Twenty-six families living in the Zerzara slum, whose homes were burned down, continued their protest for the second day before the office of Port Said governorate.

Residents refused compensation of LE2000, suggested by the National Democratic Party as a means to build new housing.

Protesters blocked the main road, and female protesters called on First Lady Suzanne Mubarak to intervene.

Meanwhile, 23 members of agricultural associations in south Port Said protested in front of the governorate office against water shortages and power cuts.

Protesters claimed the water shortages have led to crops being burned.

"Services are rendered to those in authority, the owners of fish farms which consume a vast quantity of water, although this is against decisions made by the agriculture minister. However, agricultural farms are deprived of any services," said protesters.

In Gharbiya, more than 1000 employees at hospitals and health administrations organized protests demanding the disbursement of bonuses.

Sherif Hammouda, health ministry deputy in Gharbiya, met with hospital employees and directors, calling on them to end their protest and promising a solution.

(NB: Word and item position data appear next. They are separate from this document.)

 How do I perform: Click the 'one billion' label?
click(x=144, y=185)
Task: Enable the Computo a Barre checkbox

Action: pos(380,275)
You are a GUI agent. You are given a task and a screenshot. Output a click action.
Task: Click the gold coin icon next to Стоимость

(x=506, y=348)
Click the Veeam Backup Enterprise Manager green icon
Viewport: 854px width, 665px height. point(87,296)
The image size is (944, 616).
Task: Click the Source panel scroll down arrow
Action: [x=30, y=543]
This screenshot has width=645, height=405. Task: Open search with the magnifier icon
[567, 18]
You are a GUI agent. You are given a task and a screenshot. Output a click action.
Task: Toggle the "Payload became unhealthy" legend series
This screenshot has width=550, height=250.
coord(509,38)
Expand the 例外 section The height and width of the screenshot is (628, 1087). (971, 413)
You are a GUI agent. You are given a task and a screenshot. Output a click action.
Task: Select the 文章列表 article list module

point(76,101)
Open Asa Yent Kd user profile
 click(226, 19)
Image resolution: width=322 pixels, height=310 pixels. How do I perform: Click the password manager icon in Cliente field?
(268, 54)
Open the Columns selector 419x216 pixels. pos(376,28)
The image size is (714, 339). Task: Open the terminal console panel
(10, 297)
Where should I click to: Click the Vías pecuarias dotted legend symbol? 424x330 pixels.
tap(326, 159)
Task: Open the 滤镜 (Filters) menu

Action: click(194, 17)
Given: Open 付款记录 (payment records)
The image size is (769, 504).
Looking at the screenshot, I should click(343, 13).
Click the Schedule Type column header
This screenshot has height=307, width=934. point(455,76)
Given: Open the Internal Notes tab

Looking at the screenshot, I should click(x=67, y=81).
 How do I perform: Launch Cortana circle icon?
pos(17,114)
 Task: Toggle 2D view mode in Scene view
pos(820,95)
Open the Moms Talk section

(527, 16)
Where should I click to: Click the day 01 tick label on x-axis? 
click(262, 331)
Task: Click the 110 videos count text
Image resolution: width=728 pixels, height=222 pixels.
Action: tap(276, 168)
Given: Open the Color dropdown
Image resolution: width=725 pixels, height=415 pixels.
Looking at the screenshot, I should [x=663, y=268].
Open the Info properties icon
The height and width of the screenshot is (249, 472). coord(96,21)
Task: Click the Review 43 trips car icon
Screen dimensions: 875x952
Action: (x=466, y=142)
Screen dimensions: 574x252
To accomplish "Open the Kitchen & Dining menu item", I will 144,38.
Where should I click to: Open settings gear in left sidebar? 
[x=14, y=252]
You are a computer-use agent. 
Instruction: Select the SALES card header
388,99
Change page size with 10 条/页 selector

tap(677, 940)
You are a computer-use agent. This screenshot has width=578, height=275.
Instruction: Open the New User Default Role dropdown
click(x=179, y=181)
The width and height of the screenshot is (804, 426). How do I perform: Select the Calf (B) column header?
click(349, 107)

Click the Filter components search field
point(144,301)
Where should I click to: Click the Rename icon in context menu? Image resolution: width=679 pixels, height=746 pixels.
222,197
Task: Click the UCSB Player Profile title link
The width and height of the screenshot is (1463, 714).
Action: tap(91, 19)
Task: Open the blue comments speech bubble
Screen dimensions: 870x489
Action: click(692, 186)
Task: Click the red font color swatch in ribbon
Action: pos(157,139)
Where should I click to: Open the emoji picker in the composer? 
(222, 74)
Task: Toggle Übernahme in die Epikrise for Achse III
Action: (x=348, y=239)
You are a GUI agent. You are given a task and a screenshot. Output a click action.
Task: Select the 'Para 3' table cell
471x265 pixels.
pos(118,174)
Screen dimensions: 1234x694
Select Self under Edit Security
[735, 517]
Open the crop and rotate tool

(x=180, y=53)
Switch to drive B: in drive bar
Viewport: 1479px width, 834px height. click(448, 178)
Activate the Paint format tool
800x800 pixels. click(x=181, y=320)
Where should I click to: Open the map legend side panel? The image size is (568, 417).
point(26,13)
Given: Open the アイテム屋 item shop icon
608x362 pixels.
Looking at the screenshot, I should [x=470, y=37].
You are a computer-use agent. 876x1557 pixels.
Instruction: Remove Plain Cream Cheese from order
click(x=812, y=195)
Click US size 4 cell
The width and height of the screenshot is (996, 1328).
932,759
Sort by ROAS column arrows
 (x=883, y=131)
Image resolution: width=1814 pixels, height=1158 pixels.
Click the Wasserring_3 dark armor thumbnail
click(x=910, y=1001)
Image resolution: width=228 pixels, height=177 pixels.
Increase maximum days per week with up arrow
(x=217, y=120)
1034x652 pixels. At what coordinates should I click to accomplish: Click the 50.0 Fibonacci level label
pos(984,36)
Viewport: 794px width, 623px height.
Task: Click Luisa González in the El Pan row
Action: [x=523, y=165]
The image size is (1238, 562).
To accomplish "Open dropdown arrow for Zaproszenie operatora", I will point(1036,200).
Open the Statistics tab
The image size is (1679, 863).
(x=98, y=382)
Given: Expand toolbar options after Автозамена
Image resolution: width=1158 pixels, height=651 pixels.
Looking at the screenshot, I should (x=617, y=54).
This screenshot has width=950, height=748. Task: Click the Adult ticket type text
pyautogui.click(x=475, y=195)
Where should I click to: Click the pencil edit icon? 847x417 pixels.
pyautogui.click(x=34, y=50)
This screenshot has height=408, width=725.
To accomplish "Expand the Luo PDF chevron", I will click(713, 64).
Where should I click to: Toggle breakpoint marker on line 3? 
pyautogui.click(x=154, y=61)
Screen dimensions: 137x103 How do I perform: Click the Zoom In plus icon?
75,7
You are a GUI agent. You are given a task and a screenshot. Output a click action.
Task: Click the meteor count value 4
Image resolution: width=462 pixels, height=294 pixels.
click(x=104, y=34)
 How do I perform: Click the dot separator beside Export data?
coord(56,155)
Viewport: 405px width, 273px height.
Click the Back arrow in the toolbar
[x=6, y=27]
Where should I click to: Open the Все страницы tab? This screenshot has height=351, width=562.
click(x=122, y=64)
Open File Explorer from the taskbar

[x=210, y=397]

Hammouda said Governor Abdel Hamid al-Shennawi had submitted a report to health minister Hatem al-Gebali, demanding that employees be included in a decision on bonuses.

Meanwhile, doctors at the emergency department at Ismailia's public hospital threatened to go on strike because of money owed to them since May.

They said they have submitted a report to Mohamed al-Sharqawi, the health ministry deputy in Ismailia, and Abdel Galeel al-Fakharani, Ismailia's governor, calling for intervention.

Doctors also warned of a shortage of doctors, due to the contracts of dozens of departmental doctors being breached.